Absolute qPCR for measuring telomere length in bone marrow samples of plasma cell disorders

JULIETA PANERO; NATHAN J. OCALLAGHAN; MICHAEL FENECH; IRMA SLAVUTSKY

MOLECULAR BIOTECHNOLOGY

HUMANA PRESS INC

Lugar: Oregon; Año: 2015 vol. 57 p. 155 - 159

1073-6085

Telomere length (TL) is currently used as an emerging biomarker in understanding the development/progression of hematological malignancies. The absolute quantitative PCR (qPCR) methodology has allowed the study of TL from a variety of mammalian tissues, but it has not been tested for bone marrow (BM) samples. In this study we have examined the relationship between TL data generated by absolute qPCR versus those obtained by TRF (terminal restriction fragments) in 102 BM samples: 54 patients with multiple myeloma (MM) and 48 with monoclonal gammopathy of undetermined significance. A good linear correlation between both methodologies was observed (p<0.0001; r2=0.70). The regression formula was used to convert the qPCR TL values (kb per diploid genome) into the equivalent TRF (kb). A general decrease in TL in MM compared to MGUS was observed, without significant differences between entities.

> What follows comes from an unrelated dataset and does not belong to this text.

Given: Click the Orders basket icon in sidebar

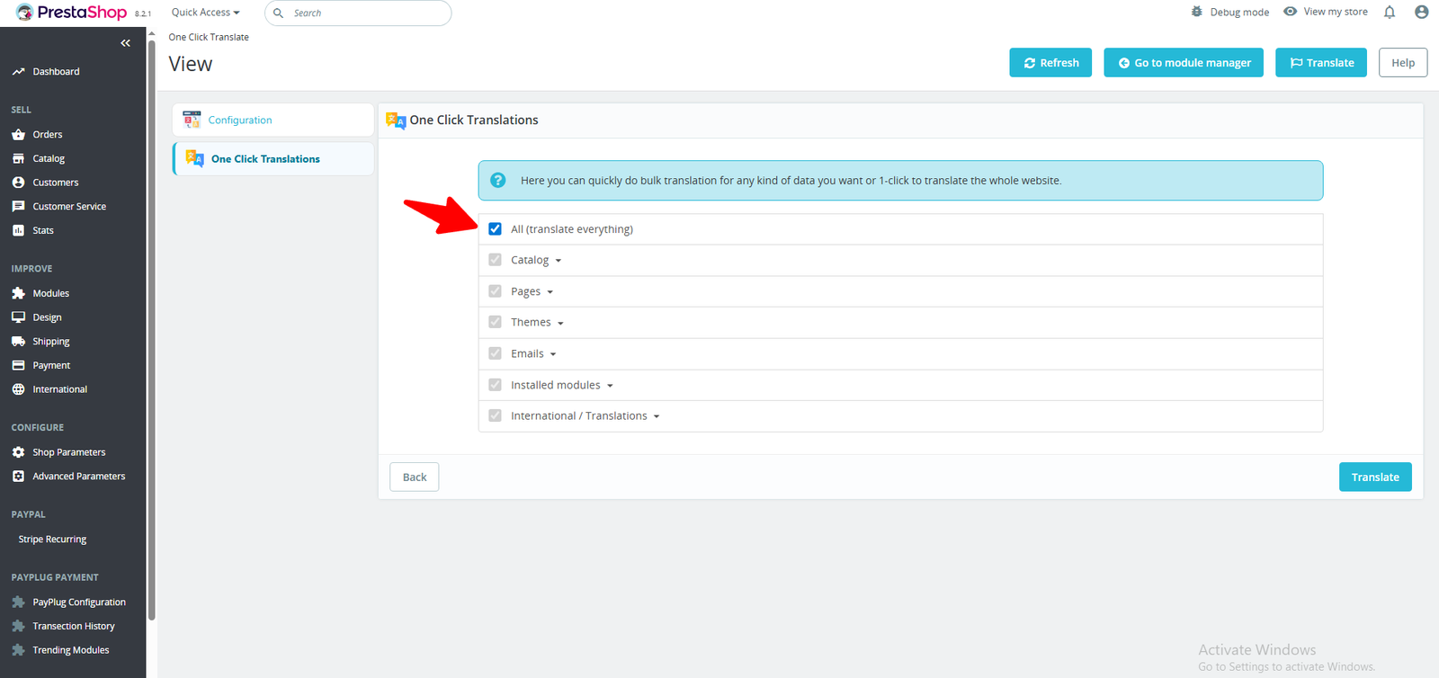Looking at the screenshot, I should point(18,135).
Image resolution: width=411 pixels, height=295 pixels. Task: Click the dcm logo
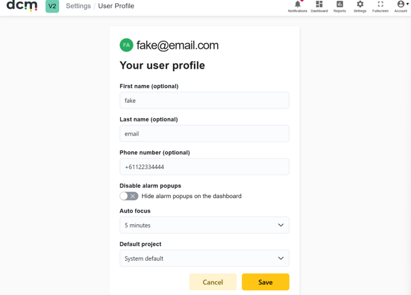[x=22, y=5]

In MM, correlation analysis between TL and clinical characteristics showed significant differences for B2 microglobulin and hemoglobin levels (p<0.01), both parameters related to adverse prognosis in this pathology. Furthermore, another set of 47 BM samples from patients with low quantity of DNA for TRF assay were suitably analyzed, confirming the usefulness of absolute qPCR technique for the inclusion of patients with scarce material to the study. Taken together, these findings are of interest considering the importance of telomere dysfunction in the pathogenesis of cancer and give a new alternative to measure TL in hematologic disorders with substantial time and cost savings.